AS POLITICAL SYMBOLS go, this one was small but meaningful. When Mayor Charlie Hales stood before Portland's assembled press corps on Tuesday, April 30, and finally unveiled his plan for solving Portland's $21.5 million deficit, he wasn't speaking from the elegance of city hall's Rose Room, the traditional venue for mayoral proclamations just down the hall from his office on the third floor.
Hales was speaking, instead, from the less stately Lovejoy Room, down on city hall's second floor—where the offices of his four city council colleagues are bunched. It was a collegial nod—not unremarked upon—to the fiscal sales job he must now see through these next few weeks if he hopes to win over both the public and the city council.
So far, that effort is off to an auspicious start.
"They're navigation documents," says Hales. "I've started taking it personally... I never thought that I'd do that.
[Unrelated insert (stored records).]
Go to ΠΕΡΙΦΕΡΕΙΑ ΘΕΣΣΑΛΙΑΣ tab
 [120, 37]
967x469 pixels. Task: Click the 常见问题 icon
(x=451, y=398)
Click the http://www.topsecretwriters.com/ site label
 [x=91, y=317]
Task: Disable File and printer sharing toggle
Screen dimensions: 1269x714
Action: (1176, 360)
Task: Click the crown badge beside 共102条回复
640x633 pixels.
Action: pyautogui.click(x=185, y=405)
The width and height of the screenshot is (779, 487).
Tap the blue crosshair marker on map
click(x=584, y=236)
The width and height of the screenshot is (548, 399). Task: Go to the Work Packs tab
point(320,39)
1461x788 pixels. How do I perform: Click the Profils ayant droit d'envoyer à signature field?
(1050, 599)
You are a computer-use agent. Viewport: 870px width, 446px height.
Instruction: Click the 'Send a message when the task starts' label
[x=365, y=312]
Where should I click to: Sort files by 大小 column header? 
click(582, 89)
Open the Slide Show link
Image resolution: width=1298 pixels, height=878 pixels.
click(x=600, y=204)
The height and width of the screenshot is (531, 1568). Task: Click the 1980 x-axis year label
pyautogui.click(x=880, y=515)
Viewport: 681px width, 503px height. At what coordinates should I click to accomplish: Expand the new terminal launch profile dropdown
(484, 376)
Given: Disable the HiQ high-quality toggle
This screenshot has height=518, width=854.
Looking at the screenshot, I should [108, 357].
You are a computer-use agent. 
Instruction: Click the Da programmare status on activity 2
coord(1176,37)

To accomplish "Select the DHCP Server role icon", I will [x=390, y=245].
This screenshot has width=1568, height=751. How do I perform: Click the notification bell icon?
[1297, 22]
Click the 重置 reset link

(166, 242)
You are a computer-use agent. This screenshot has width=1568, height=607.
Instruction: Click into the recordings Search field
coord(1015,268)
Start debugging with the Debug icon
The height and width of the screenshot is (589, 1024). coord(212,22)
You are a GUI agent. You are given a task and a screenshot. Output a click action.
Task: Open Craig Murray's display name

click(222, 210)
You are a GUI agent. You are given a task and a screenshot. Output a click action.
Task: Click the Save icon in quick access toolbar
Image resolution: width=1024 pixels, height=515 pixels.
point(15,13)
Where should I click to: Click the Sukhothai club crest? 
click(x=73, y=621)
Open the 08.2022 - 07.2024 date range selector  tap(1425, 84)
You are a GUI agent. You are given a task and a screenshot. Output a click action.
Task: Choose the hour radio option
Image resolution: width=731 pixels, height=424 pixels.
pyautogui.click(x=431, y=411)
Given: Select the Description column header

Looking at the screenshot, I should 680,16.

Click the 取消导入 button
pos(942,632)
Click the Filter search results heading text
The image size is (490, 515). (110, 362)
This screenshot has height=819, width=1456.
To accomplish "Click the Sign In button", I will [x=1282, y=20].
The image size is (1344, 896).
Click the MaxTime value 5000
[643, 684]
Every single line item is important. These are real people we'll be laying off. These are real services we won't be doing."
Bowing to the clearly stated intentions of a council majority—Steve Novick, Amanda Fritz, and Nick Fish—Hales delivered a major victory to safety net advocates by offering to fully preserve housing and social services programs. He also put a premium on programs run by the Office of Neighborhood Involvement and the parks bureau. He found some of that money by braving deep and controversial cuts to the city's police and fire bureaus.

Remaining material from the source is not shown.